Исходный текст:
При этом исследователи, стоящие на «правозащитных» позициях, нередко упускают из вида, а скорее, сознательно не принимают в расчёт многие вполне очевидные обстоятельства. Как известно, соглашение между СССР, США и Великобританией об обязательной репатриации перемещённых лиц было достигнуто на встрече лидеров трёх держав в Ялте в феврале 1945 года. Тогда, в конце войны, необходимость содействовать возвращению домой всех, кто в годы войны оказался на чужбине, считалась чем-то само собой разумеющимся. Соответственно, и необходимость репатриации также не подвергалась сомнению. Считалось, что от репатриации будут уклоняться лишь те, кто запятнал себя сотрудничеством с врагом. А отношение к коллаборационистам и властей, и общественного мнения в странах антигитлеровской коалиции было резко отрицательным. Любая помощь и даже снисхождение к власовцам, квислинговцам, петеновцам и иным предателям едва ли не приравнивались к сотрудничеству с противником. Так что правительства западных стран, традиционно сильно зависящие от общественного мнения, в то время – на завершающем этапе войны и сразу после её окончания – попросту не могли поступить иначе.

Разумеется, Запад не желал нести никакой юридической ответственности за укрывательство у себя бывших карателей и иных коллаборационистов. Этим в том числе можно объяснить выдачу тех, кто, согласно букве достигнутых соглашений, репатриации не подлежал – «старых» эмигрантов и т. н. «западников», т. е. уроженцев областей, до начала Второй мировой не входивших в состав СССР, служивших в добровольческих формированиях Вермахта и СС.

Отношение к советским перемещённым лицам, стремившимся остаться на Западе, стало меняться лишь позже, с началом Холодной войны, когда бывшие противники стали постепенно превращаться в «союзников в борьбе с коммунизмом». Но и тогда западные страны просто физически не могли принять всех потенциальных невозвращенцев. По мнению некоторых исследователей, в частности В. Н. Земскова, примерно полмиллиона человек, составивших костяк второй эмиграции, это тот максимум, который реально мог адаптироваться в западном мире. Подтверждением тому может служить пребывание в лагерях для перемещённых лиц в Германии, Австрии и других европейских государствах так и не сумевших устроиться в новых странах тысяч бывших советских граждан, а также отказ принять их у себя со стороны правительств даже тех стран, где имелись все возможности для расселения эмигрантов (Канада, Австралия, Аргентина, Бразилия).

Исходные данные:
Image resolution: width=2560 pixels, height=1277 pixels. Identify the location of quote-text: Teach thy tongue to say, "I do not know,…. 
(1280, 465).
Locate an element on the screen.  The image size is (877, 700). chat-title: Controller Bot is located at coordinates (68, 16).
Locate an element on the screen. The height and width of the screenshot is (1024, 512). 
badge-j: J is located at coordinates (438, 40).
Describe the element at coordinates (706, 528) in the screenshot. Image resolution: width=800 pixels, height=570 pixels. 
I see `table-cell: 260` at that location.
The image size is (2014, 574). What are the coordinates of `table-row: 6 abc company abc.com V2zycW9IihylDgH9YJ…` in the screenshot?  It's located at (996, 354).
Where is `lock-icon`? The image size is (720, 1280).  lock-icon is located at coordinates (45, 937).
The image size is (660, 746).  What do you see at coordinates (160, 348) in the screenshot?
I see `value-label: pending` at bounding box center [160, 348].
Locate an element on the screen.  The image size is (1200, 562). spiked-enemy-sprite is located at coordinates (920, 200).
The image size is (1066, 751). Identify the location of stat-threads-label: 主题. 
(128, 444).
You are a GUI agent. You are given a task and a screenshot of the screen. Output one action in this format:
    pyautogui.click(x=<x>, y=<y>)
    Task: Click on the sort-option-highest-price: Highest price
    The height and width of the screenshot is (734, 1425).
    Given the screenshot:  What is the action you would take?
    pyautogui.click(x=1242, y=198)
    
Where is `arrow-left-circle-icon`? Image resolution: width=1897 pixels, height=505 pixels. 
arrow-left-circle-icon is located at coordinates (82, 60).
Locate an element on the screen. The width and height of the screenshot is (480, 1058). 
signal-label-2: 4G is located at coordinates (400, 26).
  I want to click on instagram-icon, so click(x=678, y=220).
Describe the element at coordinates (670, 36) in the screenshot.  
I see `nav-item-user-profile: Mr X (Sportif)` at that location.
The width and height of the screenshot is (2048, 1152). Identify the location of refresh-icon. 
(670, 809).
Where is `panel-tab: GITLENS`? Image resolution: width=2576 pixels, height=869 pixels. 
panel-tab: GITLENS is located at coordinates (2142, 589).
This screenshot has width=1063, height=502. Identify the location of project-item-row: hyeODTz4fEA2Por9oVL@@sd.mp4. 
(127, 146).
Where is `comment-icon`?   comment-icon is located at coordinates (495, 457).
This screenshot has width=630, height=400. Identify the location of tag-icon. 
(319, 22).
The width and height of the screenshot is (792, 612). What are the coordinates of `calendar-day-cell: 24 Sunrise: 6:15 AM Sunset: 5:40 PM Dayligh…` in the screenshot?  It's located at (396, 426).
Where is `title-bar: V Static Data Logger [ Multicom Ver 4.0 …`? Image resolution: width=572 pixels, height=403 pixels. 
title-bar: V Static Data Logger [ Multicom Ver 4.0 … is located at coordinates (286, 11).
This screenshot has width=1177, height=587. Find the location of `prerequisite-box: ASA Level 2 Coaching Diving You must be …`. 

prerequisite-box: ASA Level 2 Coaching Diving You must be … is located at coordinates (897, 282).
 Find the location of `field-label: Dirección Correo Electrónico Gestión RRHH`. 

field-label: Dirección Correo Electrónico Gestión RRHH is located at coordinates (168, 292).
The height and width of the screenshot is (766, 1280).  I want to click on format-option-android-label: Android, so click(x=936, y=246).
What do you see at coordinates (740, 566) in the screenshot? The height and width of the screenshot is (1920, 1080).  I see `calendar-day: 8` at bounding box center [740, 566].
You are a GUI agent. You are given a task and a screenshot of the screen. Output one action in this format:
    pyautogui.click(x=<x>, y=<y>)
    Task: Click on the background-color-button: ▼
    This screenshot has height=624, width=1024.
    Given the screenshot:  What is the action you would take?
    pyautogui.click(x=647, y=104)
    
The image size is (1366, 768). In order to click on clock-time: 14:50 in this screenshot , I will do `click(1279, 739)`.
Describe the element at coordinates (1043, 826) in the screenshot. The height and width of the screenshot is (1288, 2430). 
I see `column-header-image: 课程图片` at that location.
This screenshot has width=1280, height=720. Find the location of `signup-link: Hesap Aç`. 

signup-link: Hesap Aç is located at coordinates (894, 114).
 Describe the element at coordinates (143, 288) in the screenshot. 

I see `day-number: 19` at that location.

Задание: Перечислите все страны, которые исходный текст приводит как имевшие все возможности для расселения эмигрантов, но не принявшие бывших советских граждан.

Ответ: Канада, Австралия, Аргентина, Бразилия.